[START OF Page extract]
Reputation: 2860
I have multiple objects in a s3 bucket (part files). I need to read them and concatenate to one single numpy array. I am using below code
def read_and_concat(bucket, key_list):
length = len(key_list)
for index, key in enumerate(key_list):
s3_client.download_file(bucket, key, 'test.out')
target_data = genfromtxt('test.out', delimiter=',')
data_shape = target_data.shape
data[index] = np.array(data_shape)
data[index] = target_data
result = np.concatenate([data[i] for i in range(length)])
return result
This throws me error NameError: name 'data' is not defined
. I guess I need to define data
as a 2D numpy array before using it in data[index] = np.array(data_shape)
line. But I am not sure how.
Or is there any other thing I am missing?
Please suggest.
Upvotes: 0
Views: 192
Reputation: 750
I think that data
needs to be defined before you use it in this case. Assigning by index to a variable that doesn't exist throws a NameError
. I'm not sure the extra step of creating the array is needed because genfromtext
returns an ndarray.
def read_and_concat(bucket, key_list):
length = len(key_list)
data = []
for index, key in enumerate(key_list):
s3_client.download_file(bucket, key, 'test.out')
data.append(genfromtxt('test.out', delimiter=','))
return np.concatenate(data)
Upvotes: 1
[END OF Page extract]
_Problem A_.
Copy the thread above word for word, from "data_shape = target_data.shape" up to and including "I am missing?".
[START OF Listed entries]
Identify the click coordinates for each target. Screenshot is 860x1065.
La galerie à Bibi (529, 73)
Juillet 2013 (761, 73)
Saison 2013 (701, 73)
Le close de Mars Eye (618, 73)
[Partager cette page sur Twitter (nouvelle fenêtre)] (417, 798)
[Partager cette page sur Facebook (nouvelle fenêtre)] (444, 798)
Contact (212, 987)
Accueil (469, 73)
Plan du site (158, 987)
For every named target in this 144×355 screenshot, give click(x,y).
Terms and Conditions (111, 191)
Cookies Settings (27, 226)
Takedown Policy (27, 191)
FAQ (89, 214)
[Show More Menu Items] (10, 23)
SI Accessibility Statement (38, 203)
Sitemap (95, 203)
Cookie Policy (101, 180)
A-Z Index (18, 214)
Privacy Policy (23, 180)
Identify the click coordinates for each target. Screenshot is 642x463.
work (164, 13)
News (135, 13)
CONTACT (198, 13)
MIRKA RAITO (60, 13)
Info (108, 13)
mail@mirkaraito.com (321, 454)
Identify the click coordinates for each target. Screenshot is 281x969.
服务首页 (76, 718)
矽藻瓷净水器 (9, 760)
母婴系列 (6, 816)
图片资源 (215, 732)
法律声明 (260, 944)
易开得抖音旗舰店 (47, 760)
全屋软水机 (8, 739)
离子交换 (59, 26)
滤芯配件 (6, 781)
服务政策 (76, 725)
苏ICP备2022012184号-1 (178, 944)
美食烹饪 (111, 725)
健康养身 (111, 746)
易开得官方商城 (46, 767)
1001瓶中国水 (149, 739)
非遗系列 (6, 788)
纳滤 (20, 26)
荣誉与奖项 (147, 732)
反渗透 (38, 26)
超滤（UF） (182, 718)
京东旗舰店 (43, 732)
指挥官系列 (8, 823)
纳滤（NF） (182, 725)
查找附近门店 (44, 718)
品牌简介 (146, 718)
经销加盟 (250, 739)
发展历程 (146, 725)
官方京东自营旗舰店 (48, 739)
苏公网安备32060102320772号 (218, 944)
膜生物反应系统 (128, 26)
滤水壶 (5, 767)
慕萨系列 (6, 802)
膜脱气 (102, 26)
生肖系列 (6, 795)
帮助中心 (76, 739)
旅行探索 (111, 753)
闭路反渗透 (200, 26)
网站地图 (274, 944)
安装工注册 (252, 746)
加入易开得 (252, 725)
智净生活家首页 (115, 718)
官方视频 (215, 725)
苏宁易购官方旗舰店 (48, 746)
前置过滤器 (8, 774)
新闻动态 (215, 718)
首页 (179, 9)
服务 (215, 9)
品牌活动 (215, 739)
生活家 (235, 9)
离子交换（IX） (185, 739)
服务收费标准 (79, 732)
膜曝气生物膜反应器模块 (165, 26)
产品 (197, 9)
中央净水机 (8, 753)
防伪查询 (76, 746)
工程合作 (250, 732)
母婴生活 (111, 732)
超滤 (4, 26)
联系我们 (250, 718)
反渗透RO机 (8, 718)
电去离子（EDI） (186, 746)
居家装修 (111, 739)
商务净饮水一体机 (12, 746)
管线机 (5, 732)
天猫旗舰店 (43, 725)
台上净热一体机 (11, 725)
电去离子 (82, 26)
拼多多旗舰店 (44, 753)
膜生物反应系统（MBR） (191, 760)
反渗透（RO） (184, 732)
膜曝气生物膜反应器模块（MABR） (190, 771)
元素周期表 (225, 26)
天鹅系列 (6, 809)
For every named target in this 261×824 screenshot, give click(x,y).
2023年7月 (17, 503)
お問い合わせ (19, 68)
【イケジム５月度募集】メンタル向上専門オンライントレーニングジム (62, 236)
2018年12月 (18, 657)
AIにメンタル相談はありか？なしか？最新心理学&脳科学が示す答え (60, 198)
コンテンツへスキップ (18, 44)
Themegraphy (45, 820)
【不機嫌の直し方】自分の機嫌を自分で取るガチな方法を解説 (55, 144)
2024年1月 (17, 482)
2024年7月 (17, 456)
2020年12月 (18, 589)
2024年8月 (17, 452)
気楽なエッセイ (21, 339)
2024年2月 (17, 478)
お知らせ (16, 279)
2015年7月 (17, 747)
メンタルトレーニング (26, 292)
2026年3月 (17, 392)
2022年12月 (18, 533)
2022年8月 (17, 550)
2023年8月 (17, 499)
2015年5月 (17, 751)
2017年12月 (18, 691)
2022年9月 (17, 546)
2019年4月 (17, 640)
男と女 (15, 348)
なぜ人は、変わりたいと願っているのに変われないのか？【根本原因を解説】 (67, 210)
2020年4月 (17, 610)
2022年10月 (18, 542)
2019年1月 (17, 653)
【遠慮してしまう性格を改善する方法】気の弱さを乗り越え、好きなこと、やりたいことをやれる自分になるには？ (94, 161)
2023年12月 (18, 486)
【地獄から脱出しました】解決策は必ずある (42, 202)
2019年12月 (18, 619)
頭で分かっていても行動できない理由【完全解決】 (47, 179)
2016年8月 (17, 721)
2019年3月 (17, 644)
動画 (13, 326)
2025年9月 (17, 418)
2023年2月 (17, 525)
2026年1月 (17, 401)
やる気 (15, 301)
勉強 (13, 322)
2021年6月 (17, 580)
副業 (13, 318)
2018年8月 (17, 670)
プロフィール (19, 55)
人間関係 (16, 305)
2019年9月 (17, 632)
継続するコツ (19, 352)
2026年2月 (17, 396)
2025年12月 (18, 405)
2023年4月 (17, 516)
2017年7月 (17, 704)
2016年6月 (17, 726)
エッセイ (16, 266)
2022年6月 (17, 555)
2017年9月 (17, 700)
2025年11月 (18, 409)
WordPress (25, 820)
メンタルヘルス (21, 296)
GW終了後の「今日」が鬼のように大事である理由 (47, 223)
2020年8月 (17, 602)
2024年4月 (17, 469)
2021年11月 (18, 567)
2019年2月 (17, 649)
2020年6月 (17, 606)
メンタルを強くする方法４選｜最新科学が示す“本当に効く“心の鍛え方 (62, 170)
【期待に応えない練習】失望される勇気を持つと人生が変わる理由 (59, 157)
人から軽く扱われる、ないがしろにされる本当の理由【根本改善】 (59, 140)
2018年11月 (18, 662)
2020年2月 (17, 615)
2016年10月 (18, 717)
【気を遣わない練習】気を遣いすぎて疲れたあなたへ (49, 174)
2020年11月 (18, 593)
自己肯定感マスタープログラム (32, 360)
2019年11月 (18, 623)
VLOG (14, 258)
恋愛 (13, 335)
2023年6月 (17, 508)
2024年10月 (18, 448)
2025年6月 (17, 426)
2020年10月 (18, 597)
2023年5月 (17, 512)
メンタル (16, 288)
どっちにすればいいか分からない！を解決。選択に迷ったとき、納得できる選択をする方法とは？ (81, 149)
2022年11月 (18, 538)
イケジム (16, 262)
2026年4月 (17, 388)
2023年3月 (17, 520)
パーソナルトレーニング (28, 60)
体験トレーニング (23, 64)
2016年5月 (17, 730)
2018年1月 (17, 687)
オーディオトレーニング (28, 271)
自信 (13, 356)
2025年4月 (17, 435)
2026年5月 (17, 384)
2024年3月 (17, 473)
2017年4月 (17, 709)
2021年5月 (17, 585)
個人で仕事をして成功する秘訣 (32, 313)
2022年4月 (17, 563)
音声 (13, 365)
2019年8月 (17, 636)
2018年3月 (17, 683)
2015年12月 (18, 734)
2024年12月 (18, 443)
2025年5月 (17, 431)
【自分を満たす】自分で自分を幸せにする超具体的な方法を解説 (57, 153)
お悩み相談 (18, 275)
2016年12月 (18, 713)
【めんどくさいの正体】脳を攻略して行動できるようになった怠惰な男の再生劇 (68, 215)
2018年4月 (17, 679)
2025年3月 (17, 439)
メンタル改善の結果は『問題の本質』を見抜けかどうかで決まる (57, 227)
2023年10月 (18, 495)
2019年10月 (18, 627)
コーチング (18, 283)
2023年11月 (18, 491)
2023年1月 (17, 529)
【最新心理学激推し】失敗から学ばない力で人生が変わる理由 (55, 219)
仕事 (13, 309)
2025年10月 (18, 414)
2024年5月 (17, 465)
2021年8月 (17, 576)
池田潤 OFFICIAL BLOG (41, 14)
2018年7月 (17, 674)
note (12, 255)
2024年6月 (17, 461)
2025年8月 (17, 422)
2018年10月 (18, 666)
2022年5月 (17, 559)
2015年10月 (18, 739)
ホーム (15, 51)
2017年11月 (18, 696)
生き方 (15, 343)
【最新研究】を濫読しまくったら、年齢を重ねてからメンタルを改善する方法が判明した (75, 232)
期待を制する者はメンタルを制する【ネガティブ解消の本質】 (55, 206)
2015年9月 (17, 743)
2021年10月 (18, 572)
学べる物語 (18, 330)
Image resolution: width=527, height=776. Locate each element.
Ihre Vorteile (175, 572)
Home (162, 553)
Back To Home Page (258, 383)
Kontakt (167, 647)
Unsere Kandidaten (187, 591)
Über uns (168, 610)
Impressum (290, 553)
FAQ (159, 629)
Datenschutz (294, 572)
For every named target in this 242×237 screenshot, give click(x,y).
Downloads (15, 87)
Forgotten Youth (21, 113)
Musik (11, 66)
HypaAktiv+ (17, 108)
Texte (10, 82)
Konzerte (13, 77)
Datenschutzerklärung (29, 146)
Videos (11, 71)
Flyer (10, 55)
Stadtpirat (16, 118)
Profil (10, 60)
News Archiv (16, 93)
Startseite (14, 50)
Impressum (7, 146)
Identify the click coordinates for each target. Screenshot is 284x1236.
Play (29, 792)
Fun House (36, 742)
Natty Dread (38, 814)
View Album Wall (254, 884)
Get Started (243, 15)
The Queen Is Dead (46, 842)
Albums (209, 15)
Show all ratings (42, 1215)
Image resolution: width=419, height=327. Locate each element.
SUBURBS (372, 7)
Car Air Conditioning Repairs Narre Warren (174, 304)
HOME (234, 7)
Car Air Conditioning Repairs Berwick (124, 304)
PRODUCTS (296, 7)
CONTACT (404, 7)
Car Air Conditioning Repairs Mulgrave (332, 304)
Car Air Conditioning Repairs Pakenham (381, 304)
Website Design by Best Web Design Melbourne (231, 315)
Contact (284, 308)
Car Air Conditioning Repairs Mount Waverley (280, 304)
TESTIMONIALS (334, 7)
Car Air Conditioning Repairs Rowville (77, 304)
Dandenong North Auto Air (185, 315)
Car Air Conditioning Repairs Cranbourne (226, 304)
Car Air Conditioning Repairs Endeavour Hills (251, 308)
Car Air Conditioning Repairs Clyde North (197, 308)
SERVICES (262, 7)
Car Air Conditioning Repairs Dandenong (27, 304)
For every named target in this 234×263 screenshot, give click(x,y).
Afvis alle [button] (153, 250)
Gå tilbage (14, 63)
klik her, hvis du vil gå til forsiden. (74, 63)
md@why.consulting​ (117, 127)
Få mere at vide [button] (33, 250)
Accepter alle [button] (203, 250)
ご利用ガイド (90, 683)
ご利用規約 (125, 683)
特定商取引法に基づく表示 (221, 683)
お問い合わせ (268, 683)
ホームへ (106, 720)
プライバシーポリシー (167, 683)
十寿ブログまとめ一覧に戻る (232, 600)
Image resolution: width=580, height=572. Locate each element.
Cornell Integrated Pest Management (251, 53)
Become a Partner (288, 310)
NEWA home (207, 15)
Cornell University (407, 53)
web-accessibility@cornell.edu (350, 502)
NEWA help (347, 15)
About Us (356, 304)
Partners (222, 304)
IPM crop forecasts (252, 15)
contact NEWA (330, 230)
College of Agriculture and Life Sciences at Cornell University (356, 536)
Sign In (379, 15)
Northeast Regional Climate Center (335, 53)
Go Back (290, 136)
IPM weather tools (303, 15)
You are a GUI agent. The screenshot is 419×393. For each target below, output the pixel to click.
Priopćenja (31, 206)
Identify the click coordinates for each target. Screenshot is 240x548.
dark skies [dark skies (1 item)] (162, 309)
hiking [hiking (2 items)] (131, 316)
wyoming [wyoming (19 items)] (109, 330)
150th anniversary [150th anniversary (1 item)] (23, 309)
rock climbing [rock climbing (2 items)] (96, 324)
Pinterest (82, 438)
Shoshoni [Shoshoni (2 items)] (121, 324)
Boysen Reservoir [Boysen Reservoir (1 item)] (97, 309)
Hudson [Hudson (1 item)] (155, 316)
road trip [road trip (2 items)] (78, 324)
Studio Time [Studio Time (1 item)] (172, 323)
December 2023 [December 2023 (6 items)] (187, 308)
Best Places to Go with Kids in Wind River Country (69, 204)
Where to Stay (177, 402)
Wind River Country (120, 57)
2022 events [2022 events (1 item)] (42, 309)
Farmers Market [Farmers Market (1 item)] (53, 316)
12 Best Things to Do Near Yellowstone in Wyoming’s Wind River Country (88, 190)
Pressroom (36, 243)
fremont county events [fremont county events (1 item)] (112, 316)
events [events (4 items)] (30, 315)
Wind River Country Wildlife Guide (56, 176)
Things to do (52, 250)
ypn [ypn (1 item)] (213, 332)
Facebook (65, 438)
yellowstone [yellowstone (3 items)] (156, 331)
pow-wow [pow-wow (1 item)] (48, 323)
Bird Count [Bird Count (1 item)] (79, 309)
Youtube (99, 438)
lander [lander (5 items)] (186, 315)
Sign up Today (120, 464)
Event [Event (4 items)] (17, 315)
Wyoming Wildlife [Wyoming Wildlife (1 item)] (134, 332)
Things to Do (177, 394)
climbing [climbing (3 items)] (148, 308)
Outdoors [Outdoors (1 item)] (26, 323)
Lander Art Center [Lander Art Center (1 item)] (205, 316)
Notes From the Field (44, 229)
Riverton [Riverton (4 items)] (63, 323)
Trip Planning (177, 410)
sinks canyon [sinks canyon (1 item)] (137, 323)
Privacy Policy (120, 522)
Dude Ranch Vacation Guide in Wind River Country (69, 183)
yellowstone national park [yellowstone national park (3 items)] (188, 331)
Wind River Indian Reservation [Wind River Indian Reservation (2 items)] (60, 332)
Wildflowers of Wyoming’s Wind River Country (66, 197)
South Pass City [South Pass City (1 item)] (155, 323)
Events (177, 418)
[END OF Listed entries]
_Problem B_.
Render the entries from the line containing "動画 (13, 326)" up to and including the line containing "イケジム (16, 262)" as a Markdown table with the columns Index and Text. Give each line's running number under Index and the line under Text, and omit any blank lines.

_Solution A_.
data_shape = target_data.shape
data[index] = np.array(data_shape)
data[index] = target_data
result = np.concatenate([data[i] for i in range(length)])
return result
This throws me error NameError: name 'data' is not defined
. I guess I need to define data
as a 2D numpy array before using it in data[index] = np.array(data_shape)
line. But I am not sure how.
Or is there any other thing I am missing?

_Solution B_.
| Index | Text |
|---|---|
| 1 | 動画 (13, 326) |
| 2 | 2025年9月 (17, 418) |
| 3 | 2023年2月 (17, 525) |
| 4 | 2026年1月 (17, 401) |
| 5 | やる気 (15, 301) |
| 6 | 勉強 (13, 322) |
| 7 | 2021年6月 (17, 580) |
| 8 | 副業 (13, 318) |
| 9 | 2018年8月 (17, 670) |
| 10 | プロフィール (19, 55) |
| 11 | 人間関係 (16, 305) |
| 12 | 2019年9月 (17, 632) |
| 13 | 継続するコツ (19, 352) |
| 14 | 2026年2月 (17, 396) |
| 15 | 2025年12月 (18, 405) |
| 16 | 2023年4月 (17, 516) |
| 17 | 2017年7月 (17, 704) |
| 18 | 2016年6月 (17, 726) |
| 19 | エッセイ (16, 266) |
| 20 | 2022年6月 (17, 555) |
| 21 | 2017年9月 (17, 700) |
| 22 | 2025年11月 (18, 409) |
| 23 | WordPress (25, 820) |
| 24 | メンタルヘルス (21, 296) |
| 25 | GW終了後の「今日」が鬼のように大事である理由 (47, 223) |
| 26 | 2020年8月 (17, 602) |
| 27 | 2024年4月 (17, 469) |
| 28 | 2021年11月 (18, 567) |
| 29 | 2019年2月 (17, 649) |
| 30 | 2020年6月 (17, 606) |
| 31 | メンタルを強くする方法４選｜最新科学が示す“本当に効く“心の鍛え方 (62, 170) |
| 32 | 【期待に応えない練習】失望される勇気を持つと人生が変わる理由 (59, 157) |
| 33 | 人から軽く扱われる、ないがしろにされる本当の理由【根本改善】 (59, 140) |
| 34 | 2018年11月 (18, 662) |
| 35 | 2020年2月 (17, 615) |
| 36 | 2016年10月 (18, 717) |
| 37 | 【気を遣わない練習】気を遣いすぎて疲れたあなたへ (49, 174) |
| 38 | 2020年11月 (18, 593) |
| 39 | 自己肯定感マスタープログラム (32, 360) |
| 40 | 2019年11月 (18, 623) |
| 41 | VLOG (14, 258) |
| 42 | 恋愛 (13, 335) |
| 43 | 2023年6月 (17, 508) |
| 44 | 2024年10月 (18, 448) |
| 45 | 2025年6月 (17, 426) |
| 46 | 2020年10月 (18, 597) |
| 47 | 2023年5月 (17, 512) |
| 48 | メンタル (16, 288) |
| 49 | どっちにすればいいか分からない！を解決。選択に迷ったとき、納得できる選択をする方法とは？ (81, 149) |
| 50 | 2022年11月 (18, 538) |
| 51 | イケジム (16, 262) |